**Directions:** The answer must be the full listing, repeated word for word.

**Records provided:**
════

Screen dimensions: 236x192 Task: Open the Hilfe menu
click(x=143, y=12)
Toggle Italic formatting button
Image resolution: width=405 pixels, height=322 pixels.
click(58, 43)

════

**Solved problem:**
Screen dimensions: 236x192 Task: Open the Hilfe menu
click(x=143, y=12)
Toggle Italic formatting button
Image resolution: width=405 pixels, height=322 pixels.
click(58, 43)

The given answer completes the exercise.